It remains unclear what the outcome of the new US initiative to end the war in Ukraine will be. Negotiations are currently underway in various locations with different participants.
In Geneva, representatives from the US, Ukraine, and the European powers are haggling over a revision of the 28 points presented by Trump’s special envoy Steve Witkoff and Putin's confidant Kirill Dmitriev, under the supervision of US Secretary of State Marco Rubio. Ukraine is represented in Geneva by President Volodymyr Zelensky's chief of staff Andriy Yermak and the secretary of the National Security Council Rustem Umierov. Witkoff himself, Trump’s son-in-law Jared Kushner, and Army Secretary Dan Driscoll were also in Geneva for a time.
Driscoll, 39, a college friend and confidant of Vice President JD Vance, is considered a rising star in the US Department of War and is playing a central role in US policy toward Ukraine. In Kiev, he demanded the acceptance of the 28-point plan with the words, “We are not negotiating details,” and, “We need to get this shit done.” According to the Financial Times, he has been holding secret talks with a Russian and a Ukrainian delegation in Abu Dhabi since Monday.

# GIVEN DATA:
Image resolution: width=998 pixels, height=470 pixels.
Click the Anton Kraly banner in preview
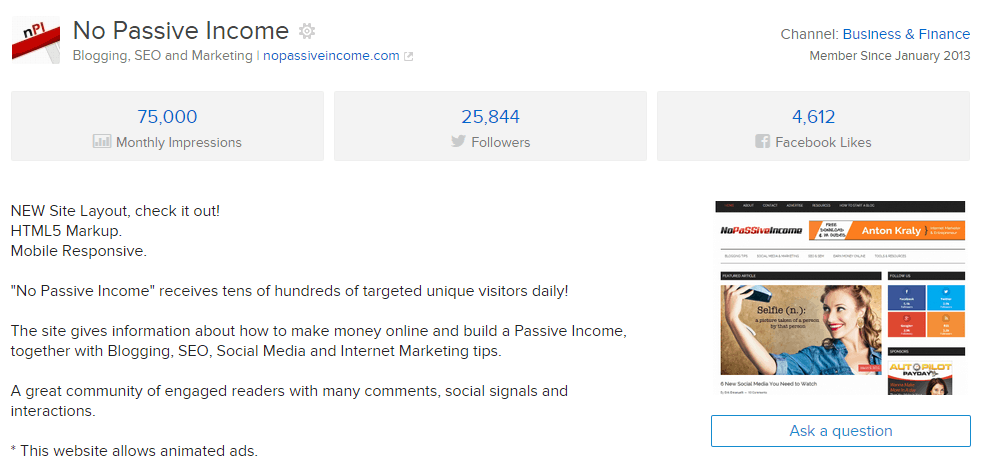[x=886, y=230]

# TASKS TO CARRY OUT:
[a] Based on the article on the US initiative to end the war in Ukraine, explain in one to three sentences what state of the negotiations goes along with the unclear outcome.
[b] Answer these questions from the article on the US initiative to end the war in Ukraine.
(i) Who is supervising the revision of the 28 points in Geneva?
(ii) Whose college friend and confidant is Dan Driscoll?
(iii) Where, according to the Financial Times, has Driscoll been holding secret talks since Monday?

# RESPONSES IN ORDER:
[a] Negotiations are underway in several locations at once, with different participants in each. In Geneva, US, Ukrainian and European representatives are revising the 28 points, while Driscoll is reported to be holding separate secret talks with Russian and Ukrainian delegations in Abu Dhabi.

[b]
(i) US Secretary of State Marco Rubio
(ii) Vice President JD Vance's
(iii) Abu Dhabi